KOREA SELATAN – Fenomena mengisolasi diri dari dunia luar semakin marak di beberapa negara dan membutuhkan perhatian serius.
Di Korea Selatan, masalah ini ditangani dengan pemberian tunjangan per bulan yang dapat digunakan oleh penerimanya untuk membiayai hidup mereka.
Rencana ini diungkap oleh Kementerian Kesetaraan Gender dan Keluarga Korea Selatan pada pertengahan April lalu, menyebutkan bahwa penerimanya akan mendapat bantuan senilai 650 ribu won (sekitar Rp7,4 juta) setiap bulannya.
Adapun target dari kebijakan ini adalah para pemuda berusia 9 hingga 24 tahun yang tertutup, suka menyendiri, kesepian, atau pun terasing, yang tinggal di rumah dengan kategori sederhana ke bawah.
Atau, mereka yang berasal dari keluarga dengan pendapatan di bawah rata-rata pendapatan nasional negara itu, yaitu 5,4 juta won (sekitar Rp61 juta) per bulan.
Langkah ini diharapkan dapat mendukung stabilnya psikologis dan emosional serta memungkinkan terwujudnya pertumbuhan yang sehat untuk mereka.
“Pemuda yang tertutup dapat memiliki pertumbuhan fisik yang lebih lambat karena gaya hidup yang tidak teratur dan nutrisi yang tidak seimbang,” kata kementerian itu.
“Dan kemungkinan besar akan menghadapi kesulitan mental seperti depresi karena kehilangan peran sosial dan adaptasi yang tertunda,” tambah mereka.
Dalam rilisnya, pihak kementerian menyebutkan bahwa sebanyak 338.000 orang usia 19 hingga 39 tahun di Korea menjadi “pribadi yang menyendiri seperti penghuni gua.”
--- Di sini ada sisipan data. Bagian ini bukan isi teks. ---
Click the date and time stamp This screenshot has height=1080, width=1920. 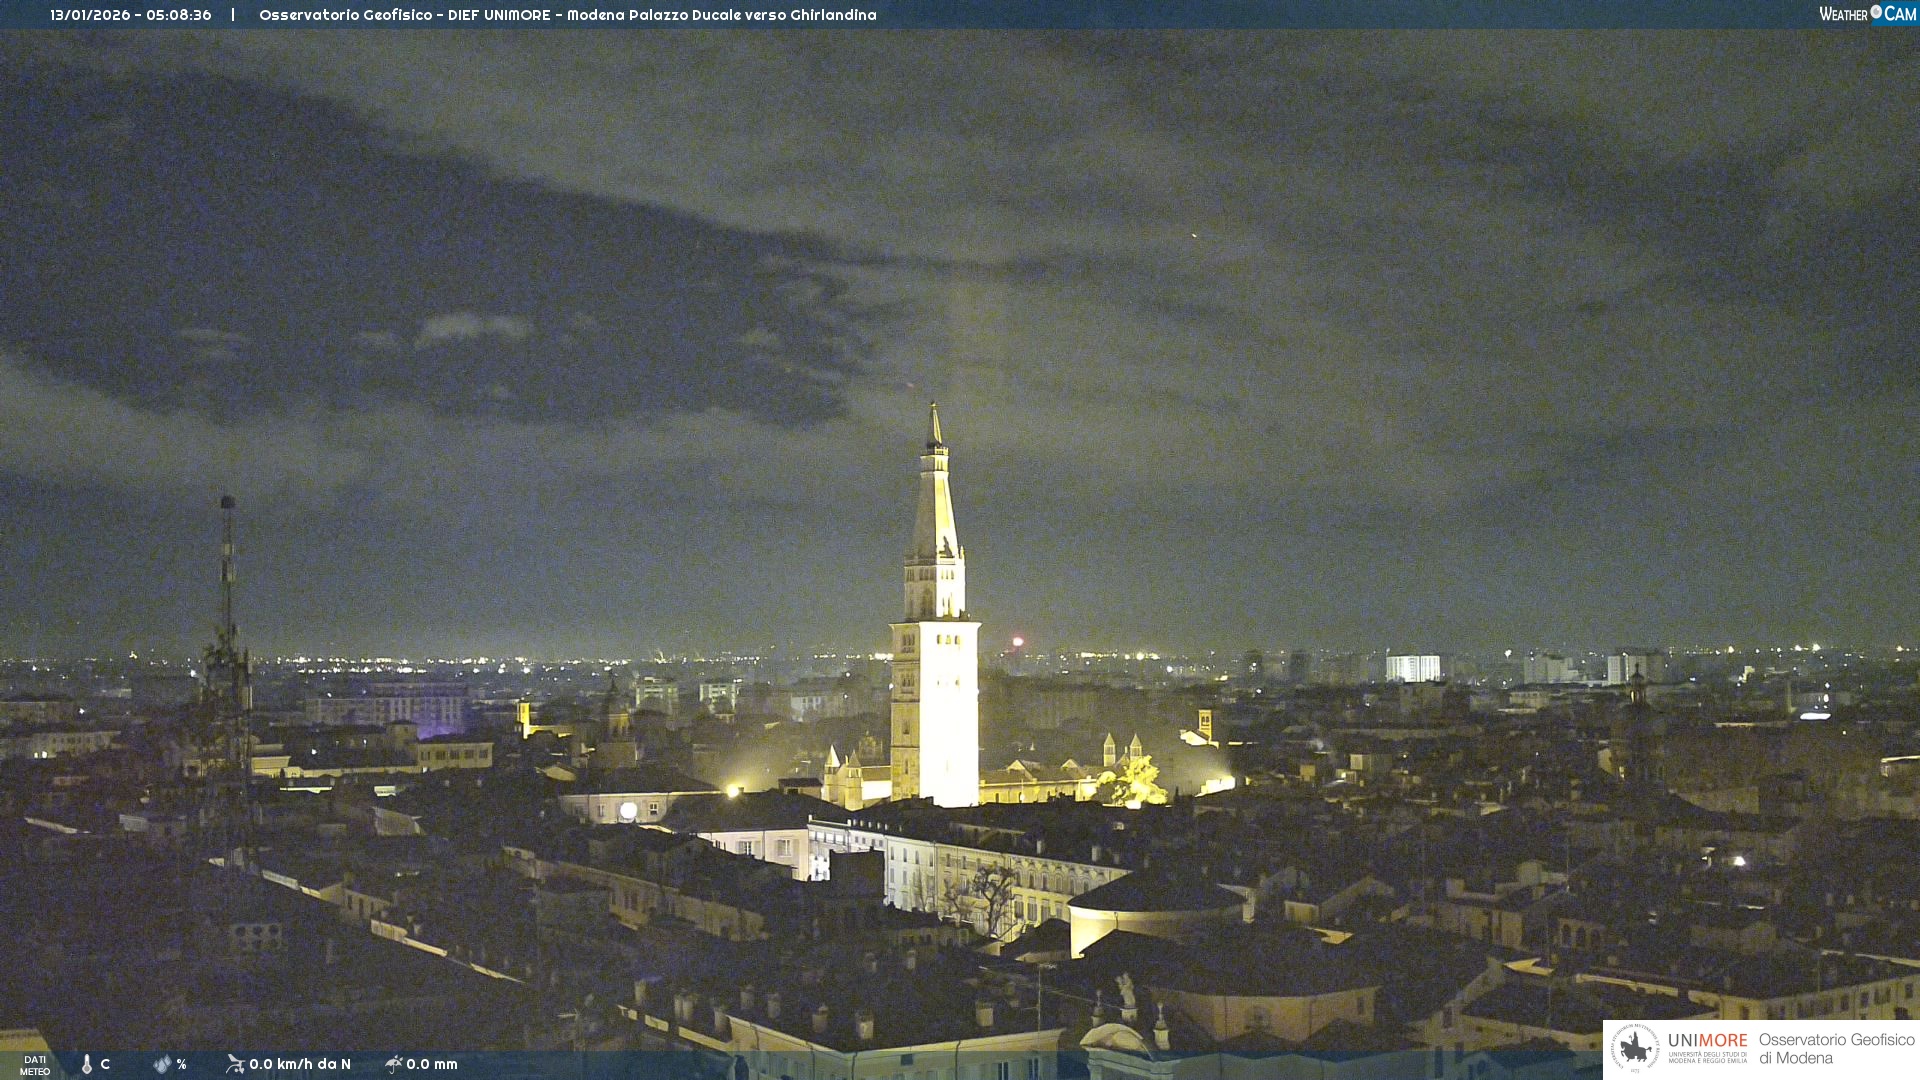pyautogui.click(x=131, y=15)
Mereka yang masih termasuk ke dalam kategori remaja dan dewasa muda itu cenderung menyendiri di rumah selama berbulan-bulan atau bahkan bertahun-tahun.
Banyak dari mereka yang menyendiri berasal dari keluarga miskin dan mulai mengasingkan diri sejak usia muda.
Akan tetapi, bukan hanya kondisi finansial yang menjadi penyebab para pemuda penyendiri itu menutup diri mereka.
Ada yang mengalami perundungan (bullying), tertekan dengan persaingan akademik, konflik di dalam keluarga, hingga kurangnya perhatian dari orang tua mereka.
Oleh sebab itu, untuk mendorong para pemuda keluar dari ‘zona nyamannya’, yang membuat mereka tertinggal, pemerintah Korea Selatan menerbitkan kebijakan ini.
Mereka yang berkeinginan mendapatkan bantuan dapat mendaftarkan diri ke pusat kesejahteraan masyarakat, wali, konselor, atau guru mereka.
Nantinya, bantuan tersebut dapat digunakan untuk memenuhi kebutuhan hidup mereka, membeli perlengkapan sekolah/kerja, pengalaman budaya, bahkan kosmetik–seperti obat untuk menutupi luka.